私は白人女性がひとり暮らししているアパートにホームステイをしていた。言葉もろくに通じない、交通の利便性が悪くて車がないと不便なのに足がない、水道の水は飲むなと言われ、喉が乾いて飲み物を買おうと自動販売機を探すが見つからない…。今までできたことが容易にできなくなり、自分がこの世界でどれだけちっぽけな存在なのか思い知らされた。
私が培ってきた日本の常識はそこでは非常識になることもあった。人に(よっては)笑顔で挨拶すると下心があると思われたり、日傘を使うと変な目で見られるし、また公共の場でお財布をそのまま持ち歩くなんて危険過ぎて皆しない。盗難、スリなんてそこでは日常茶飯事。
ある日、街角を歩いていると、目の前を歩いていたラテン系の男に覆面の警官が数人で飛びつき、男を取り押さえ、後ろで手錠をかけてあっという間に連行していった。犯人はスリをした現場を警官に目撃され、尾行されていたのだ。当時、経済大国第1位のアメリカってよく新聞やテレビなどが謳っていた時代、どこが世界一なのか、まったくわからなくなった。当時の私はいつもその答えを探していた。
後で分かったことだが、自販機がほとんどない大きな理由のひとつは、窃盗が多いからだという。勿論、デパートや学校など室内に置いてあるところもあるが、屋外だと被害者の顔が見えないため、犯罪を犯しやすいのだという。以前、ローカルニュース番組で見た、屋外に設置してあった自販機を重機でぶち壊して、現金を持ち逃げしたという事件に唖然とした記憶がある。屋外はとにかく危険、それを承知で敢えて屋外に設置している自販機の多くは鉄格子で囲まれている。

---------------

やること
a - アメリカでのホームステイを綴った本文では、屋外に自販機がほとんどない大きな理由のひとつを何だと述べているか。
b - アメリカでのホームステイを綴った本文の続きを書くこと。

---------------

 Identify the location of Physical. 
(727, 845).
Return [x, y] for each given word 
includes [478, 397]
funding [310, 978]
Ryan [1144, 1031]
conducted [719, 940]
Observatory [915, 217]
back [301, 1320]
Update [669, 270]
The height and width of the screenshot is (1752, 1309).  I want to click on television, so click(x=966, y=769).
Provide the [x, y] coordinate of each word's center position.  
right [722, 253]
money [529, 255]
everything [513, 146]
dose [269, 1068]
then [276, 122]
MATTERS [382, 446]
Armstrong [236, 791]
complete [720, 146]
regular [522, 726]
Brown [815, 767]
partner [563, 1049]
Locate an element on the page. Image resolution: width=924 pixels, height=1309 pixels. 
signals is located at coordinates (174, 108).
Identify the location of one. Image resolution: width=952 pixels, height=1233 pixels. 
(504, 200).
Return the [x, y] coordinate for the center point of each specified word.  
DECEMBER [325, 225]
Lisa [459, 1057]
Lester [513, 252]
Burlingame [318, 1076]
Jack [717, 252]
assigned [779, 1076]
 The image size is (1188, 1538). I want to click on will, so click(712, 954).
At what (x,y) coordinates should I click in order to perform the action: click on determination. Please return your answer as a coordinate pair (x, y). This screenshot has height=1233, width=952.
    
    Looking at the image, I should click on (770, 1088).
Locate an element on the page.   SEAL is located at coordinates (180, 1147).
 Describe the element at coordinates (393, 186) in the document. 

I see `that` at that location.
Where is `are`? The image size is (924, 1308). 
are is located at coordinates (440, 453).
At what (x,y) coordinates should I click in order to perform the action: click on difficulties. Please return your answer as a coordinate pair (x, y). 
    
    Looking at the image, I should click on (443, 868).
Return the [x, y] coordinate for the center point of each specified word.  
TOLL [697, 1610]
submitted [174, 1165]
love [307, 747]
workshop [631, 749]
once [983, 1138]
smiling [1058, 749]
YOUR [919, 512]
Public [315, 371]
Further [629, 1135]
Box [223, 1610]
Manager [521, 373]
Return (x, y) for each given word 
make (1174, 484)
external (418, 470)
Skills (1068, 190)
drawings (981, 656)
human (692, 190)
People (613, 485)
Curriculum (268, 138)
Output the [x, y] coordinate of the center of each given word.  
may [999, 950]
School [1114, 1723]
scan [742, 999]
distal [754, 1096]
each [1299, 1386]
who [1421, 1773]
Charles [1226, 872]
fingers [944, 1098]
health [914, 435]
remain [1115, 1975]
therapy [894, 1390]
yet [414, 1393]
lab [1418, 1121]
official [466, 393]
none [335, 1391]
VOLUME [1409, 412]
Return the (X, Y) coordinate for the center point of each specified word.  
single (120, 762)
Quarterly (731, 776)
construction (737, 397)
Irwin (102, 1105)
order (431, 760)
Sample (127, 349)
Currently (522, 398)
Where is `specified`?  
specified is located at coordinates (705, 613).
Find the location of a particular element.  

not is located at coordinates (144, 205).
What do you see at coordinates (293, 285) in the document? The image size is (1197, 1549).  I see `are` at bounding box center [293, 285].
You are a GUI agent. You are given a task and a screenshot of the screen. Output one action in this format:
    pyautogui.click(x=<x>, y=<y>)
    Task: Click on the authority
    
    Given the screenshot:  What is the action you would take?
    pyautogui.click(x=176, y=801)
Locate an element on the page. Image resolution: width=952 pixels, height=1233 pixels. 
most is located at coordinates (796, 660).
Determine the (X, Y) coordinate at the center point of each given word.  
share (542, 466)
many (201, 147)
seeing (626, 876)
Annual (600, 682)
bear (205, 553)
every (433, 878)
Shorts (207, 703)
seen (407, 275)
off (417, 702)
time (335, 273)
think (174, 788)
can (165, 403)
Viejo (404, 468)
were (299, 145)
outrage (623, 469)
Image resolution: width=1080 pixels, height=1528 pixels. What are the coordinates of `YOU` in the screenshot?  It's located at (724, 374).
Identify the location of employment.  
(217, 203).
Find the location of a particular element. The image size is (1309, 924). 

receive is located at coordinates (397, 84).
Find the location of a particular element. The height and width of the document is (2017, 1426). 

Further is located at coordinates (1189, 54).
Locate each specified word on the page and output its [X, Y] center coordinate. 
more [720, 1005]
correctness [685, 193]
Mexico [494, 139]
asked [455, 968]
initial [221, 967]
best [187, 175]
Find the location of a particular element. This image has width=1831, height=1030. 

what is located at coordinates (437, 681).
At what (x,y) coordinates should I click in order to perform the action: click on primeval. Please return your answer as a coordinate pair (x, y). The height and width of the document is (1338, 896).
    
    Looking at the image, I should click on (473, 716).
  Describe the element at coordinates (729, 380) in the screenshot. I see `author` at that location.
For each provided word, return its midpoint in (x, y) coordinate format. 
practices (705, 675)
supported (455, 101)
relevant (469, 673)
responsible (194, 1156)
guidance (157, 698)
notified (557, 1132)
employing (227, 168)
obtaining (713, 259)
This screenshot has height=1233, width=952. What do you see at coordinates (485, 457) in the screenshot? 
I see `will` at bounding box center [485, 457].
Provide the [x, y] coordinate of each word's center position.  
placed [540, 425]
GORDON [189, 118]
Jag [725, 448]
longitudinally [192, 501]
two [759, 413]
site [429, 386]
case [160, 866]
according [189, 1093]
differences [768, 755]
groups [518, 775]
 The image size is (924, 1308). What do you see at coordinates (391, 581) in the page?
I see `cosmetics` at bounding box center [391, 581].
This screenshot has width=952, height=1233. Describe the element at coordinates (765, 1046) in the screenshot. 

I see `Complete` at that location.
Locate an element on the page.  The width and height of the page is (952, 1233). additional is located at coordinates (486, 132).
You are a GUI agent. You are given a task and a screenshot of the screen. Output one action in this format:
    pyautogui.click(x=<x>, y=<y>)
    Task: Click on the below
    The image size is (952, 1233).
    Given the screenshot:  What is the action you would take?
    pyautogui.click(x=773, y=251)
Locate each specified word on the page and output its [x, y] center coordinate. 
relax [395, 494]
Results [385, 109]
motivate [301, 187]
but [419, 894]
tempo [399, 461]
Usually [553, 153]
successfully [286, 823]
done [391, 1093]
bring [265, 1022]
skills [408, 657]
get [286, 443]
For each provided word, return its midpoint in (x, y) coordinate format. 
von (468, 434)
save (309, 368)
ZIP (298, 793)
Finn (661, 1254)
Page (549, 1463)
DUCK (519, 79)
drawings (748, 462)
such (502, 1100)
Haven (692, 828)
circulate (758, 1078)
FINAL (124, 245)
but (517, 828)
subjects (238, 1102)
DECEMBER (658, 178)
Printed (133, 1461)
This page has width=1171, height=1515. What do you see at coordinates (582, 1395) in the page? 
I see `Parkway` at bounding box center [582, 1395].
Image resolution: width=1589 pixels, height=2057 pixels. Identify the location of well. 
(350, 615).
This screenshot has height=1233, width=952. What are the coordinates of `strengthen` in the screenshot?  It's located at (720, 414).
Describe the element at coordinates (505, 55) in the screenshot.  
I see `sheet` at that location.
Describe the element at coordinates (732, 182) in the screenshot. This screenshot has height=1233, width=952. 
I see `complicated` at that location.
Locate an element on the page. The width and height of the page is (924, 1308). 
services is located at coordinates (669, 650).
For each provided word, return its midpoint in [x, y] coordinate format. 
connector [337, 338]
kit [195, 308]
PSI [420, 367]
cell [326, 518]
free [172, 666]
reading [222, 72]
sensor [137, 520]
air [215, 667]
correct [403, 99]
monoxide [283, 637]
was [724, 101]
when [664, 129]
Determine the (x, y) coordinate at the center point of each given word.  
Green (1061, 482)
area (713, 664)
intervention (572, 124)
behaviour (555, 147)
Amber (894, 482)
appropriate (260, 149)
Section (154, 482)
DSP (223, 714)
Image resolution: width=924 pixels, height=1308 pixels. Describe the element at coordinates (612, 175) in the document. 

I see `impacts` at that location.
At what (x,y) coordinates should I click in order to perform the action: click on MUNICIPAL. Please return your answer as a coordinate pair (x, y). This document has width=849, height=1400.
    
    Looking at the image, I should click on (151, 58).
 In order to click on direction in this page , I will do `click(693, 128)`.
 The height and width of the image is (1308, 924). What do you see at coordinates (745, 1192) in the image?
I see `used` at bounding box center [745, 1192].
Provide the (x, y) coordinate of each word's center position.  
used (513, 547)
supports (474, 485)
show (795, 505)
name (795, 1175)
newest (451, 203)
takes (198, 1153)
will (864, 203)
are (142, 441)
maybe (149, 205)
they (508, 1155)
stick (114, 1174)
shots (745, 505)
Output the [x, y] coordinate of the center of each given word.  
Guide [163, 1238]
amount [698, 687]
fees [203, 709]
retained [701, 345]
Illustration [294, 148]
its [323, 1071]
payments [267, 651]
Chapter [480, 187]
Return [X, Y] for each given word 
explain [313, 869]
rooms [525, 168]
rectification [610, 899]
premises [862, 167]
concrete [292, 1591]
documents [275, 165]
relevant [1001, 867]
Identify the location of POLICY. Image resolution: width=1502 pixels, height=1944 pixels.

---------------

解答
a - 窃盗が多いからだという。

b -
ホームステイするとその家ごとに決められたルールがある。バーバラのところにもあった。一度社会に出て働いた身、子供扱いされてはたまらないと内心思いつつ言い返せないまま、彼女は夜10時が門限と決め、時間を過ぎたらドアチェーンをかけると言った。朝から菓子パンとジュース、夜はチンした冷凍食品を与えられた。これが数か月続くと身心のバランスが上手に取れなくなり、ちょっとしたことでイライラして、病院にいくほどではないが体調があまりよくない日が続いた。
ここで初めて母親が作って食べさせてくれた日本食の有難さを痛感した。なぜ和食が日本の伝統的な食事として定着したのか、身をもって知った瞬間でもあった。この頃から私は食事に気をつかうようになった。
和食のほかに、日本を離れて痛感したことは、日本の治安の良さだった。バーバラが夜10時以降にドアチェーンをかけると言ったのも、今となっては一人暮らしをする女性が防衛のためにする習慣であり、実際に近くのアパートで一人暮らしの女性が狙われ、犯人はまだ捕まっていなかった。また、1994年に起きたO・J・シンプソン事件の現場はそこから歩いて数分のところだった。私がホームステイしたのは1997年の初夏だが、事件から数年経っていた当時でも邸宅の前には「keep out」と書かれた黄色のバリケードテープが張り巡らされていた。